## The records:
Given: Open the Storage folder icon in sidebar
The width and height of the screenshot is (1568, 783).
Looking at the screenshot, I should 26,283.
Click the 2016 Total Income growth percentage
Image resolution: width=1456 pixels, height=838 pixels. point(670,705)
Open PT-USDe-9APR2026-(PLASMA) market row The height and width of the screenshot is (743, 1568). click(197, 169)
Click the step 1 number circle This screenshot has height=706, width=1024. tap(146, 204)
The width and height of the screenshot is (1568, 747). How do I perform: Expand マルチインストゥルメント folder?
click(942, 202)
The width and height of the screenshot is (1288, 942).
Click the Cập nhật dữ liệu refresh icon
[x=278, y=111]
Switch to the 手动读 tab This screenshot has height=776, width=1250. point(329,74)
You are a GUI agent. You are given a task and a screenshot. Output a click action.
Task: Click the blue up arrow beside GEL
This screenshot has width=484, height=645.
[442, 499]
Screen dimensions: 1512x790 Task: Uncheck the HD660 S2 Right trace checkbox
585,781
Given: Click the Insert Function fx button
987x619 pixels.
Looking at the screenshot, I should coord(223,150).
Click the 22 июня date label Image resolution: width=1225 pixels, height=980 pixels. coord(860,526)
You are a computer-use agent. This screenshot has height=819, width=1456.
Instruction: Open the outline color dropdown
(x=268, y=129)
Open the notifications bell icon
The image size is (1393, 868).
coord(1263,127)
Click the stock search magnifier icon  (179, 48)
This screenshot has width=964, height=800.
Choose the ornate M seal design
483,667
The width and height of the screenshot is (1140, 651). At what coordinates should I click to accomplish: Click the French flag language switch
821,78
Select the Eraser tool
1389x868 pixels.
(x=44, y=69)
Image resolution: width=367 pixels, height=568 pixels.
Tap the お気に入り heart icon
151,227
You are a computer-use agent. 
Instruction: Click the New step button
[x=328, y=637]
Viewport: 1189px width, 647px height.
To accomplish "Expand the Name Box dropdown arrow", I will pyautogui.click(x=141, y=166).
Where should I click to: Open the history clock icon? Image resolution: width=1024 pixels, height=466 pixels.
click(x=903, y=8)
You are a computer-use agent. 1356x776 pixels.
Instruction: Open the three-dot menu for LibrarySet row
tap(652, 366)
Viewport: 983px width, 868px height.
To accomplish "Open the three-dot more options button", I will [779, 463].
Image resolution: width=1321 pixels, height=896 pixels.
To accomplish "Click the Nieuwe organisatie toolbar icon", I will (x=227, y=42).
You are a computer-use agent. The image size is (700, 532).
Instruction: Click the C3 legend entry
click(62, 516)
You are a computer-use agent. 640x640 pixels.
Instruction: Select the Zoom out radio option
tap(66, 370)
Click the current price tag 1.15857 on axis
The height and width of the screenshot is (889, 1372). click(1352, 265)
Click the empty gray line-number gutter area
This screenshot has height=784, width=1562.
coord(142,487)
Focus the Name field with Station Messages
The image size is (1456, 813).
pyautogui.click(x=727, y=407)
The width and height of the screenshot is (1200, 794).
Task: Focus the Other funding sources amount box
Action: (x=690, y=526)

## Set problem:
Quote the lines exactly, covering the stretch from the line containing "Click the stock" through the line containing "[x=328, y=637]".

## Output of the exercise:
Click the stock search magnifier icon  (179, 48)
This screenshot has width=964, height=800.
Choose the ornate M seal design
483,667
The width and height of the screenshot is (1140, 651). At what coordinates should I click to accomplish: Click the French flag language switch
821,78
Select the Eraser tool
1389x868 pixels.
(x=44, y=69)
Image resolution: width=367 pixels, height=568 pixels.
Tap the お気に入り heart icon
151,227
You are a computer-use agent. 
Instruction: Click the New step button
[x=328, y=637]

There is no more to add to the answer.